> _EXERCÍCIOS_:
(1) Responda às perguntas sobre o texto do painel do SXSW 2023:
(a) Em qual série de TV Kate Childs Graham e Jeff Shesol trabalharam?
(b) Que pesquisa da Edelman Jeff mencionou?
(c) Qual percentual da força de trabalho a presidente da PagerDuty anunciou que cortaria?
(2) Nos registros, troque "Viewport" por "Screen" e reescreva as linhas que vão da que contém "Select the LOGIC block category" até o fim dos registros, sem mudar mais nada. Por favor, deixe as imagens fora da resposta.

> _TEXTO CITADO_:
####
Ei CEO, se o mundo estiver mesmo acabando, você diz o quê?

14.03.23

Talvez um painel que tenha o título de “What to say when the world is ending” tenha a cara de uma sessão repleta de alertas e de mensagens carregadas de tensão. Mas também pode, no primeiro momento, provocar um comentário sarcástico com palavras nada respeitosas (digamos assim). O que se viu nessa mesa do SXSW 2023, porém, foram dois especialistas em discursos, principalmente políticos, com tiradas de humor e análises pontuais sobre alguns acontecimentos que mostram como é vital para uma personalidade da vida pública ou para um CEO saber como falar e agir diante de uma crise.

Antes, as apresentações. Kate Childs Graham e Jeff Shesol são escritores. Eles trabalharam na série “West Wing”, sobre um governo democrata fictício que assumiu o poder na Casa Branca, definindo a estratégia dos discursos que apareciam na produção. Kate e Jeff também têm experiência na vida real da política. Ambos trabalharam com Bill Clinton. Mais recentemente, Kate foi diretora de “speechwriting” da então candidata a vice-presidente Kamala Harris. Ambos assinam livros sobre política.

A expertise deles acabou sendo solicitada por corporações. Afinal, como a dupla sublinhou, o mundo está complexo, caótico e não adianta chamar um grupo de violinistas para tocar enquanto o Titanic afunda. Ou adotar uma postura que remete à figura do cachorro no meme "This is fine", que está em uma sala pegando fogo, diante de uma caneca de café. Frente a cenários que nos lembram esta cena, a população tende a buscar alguma ajuda para sairmos do quadro ou para entendermos o que está acontecendo. Normalmente, essa demanda recai sobre políticos – e também sobre líderes religiosos. No entanto, afirmou Jeff, mais e mais CEOs estão sendo solicitados para se posicionarem ante as crises que enfrentamos, das mudanças climáticas ou às lutas por maior representatividade.

Ele mencionou uma pesquisa da Edelman, a Trust Barometer, para destacar que as pessoas confiam mais nas instituições do que nos governos, “apesar do que as corporações fazem”. E não se trata apenas da confiança. “Elas querem que as empresas façam mais, querem que se envolvam plenamente nas questões que realmente nos preocupam e com as que provocam divisão no país”. E só de pensar nisso – a divisão – muitos líderes procuram fugir de qualquer manifestação.

Jeff ainda chamou atenção para uma necessidade da população a respeito das mudanças climáticas: o público quer que os CEOs se envolvam com o tema mesmo que isso não tenha a ver diretamente com os resultados da companhia.

Neste ponto, Kate observou: “CEOs também podem falar coisas horríveis”. E como. Um quadro com manchetes repercutindo frases e textos de líderes de empresas de fazer arrepiar qualquer cidadão de bom senso foi mostrado. Um dos casos refere-se à presidente de uma companhia de tecnologia (PagerDuty) que citou Martin Luther King em um e-mail em que comunicava o corte de 7% da força de trabalho.
####
Registros do conjunto de dados:

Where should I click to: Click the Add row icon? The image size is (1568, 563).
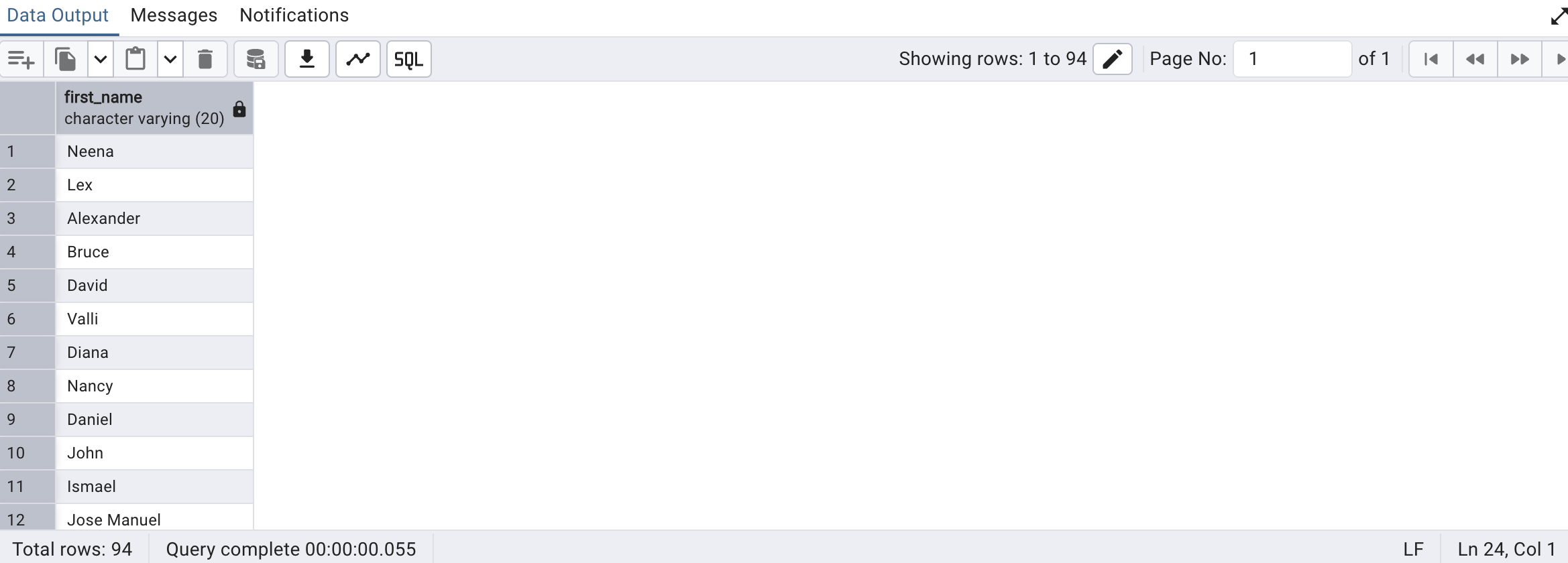point(21,60)
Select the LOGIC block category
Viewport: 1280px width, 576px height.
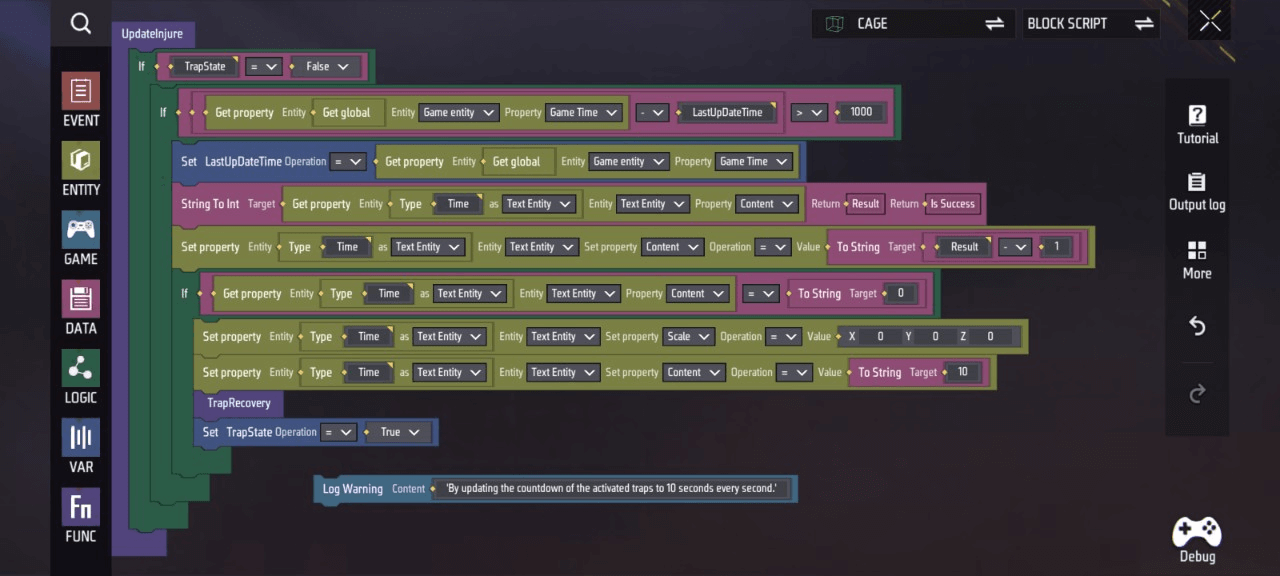[x=81, y=377]
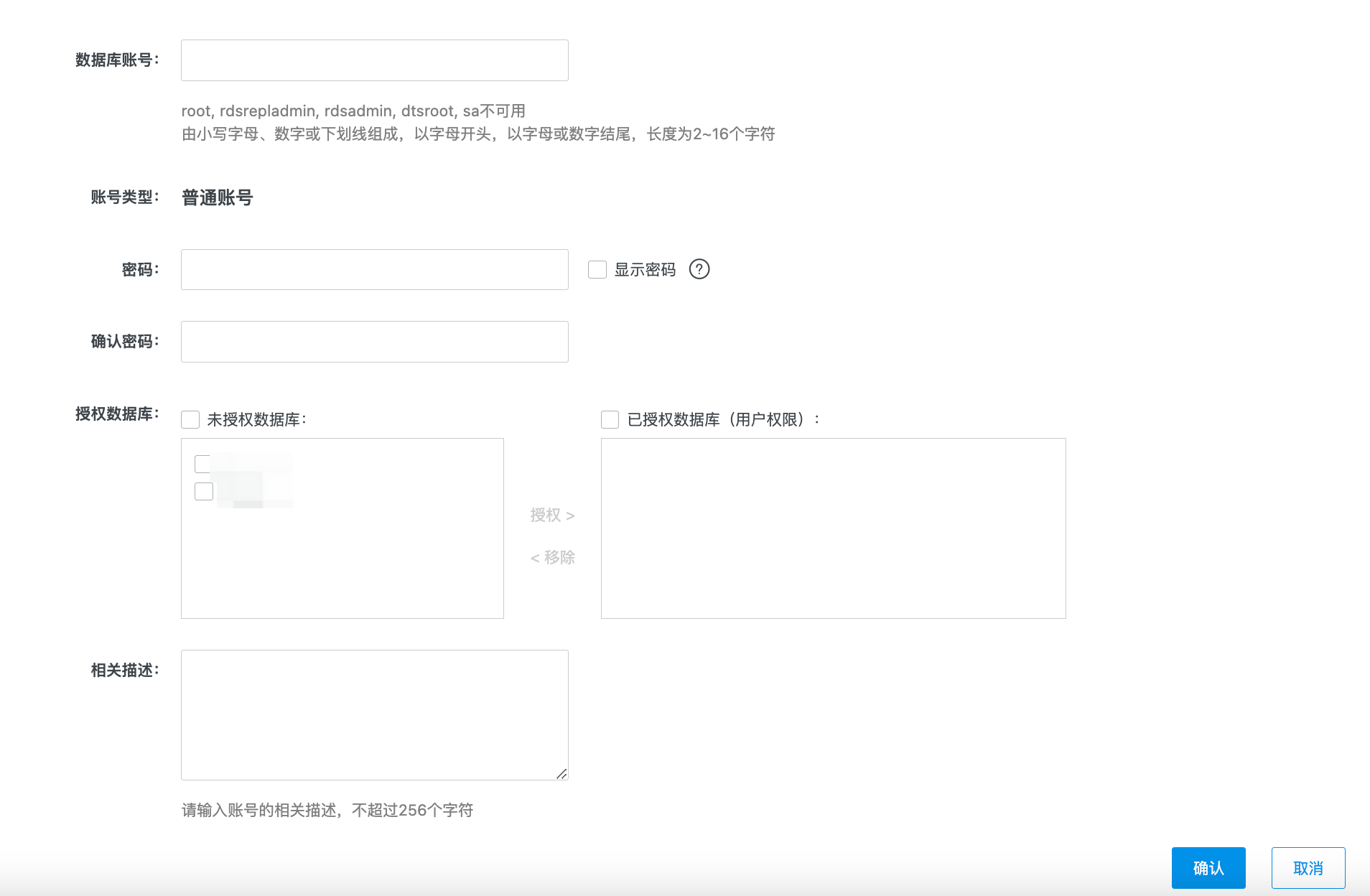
####
> _RESPOSTAS_:
(1)
(a) "West Wing".
(b) A Trust Barometer.
(c) 7%.

(2)
Select the LOGIC block category
Screen: 1280px width, 576px height.
[x=81, y=377]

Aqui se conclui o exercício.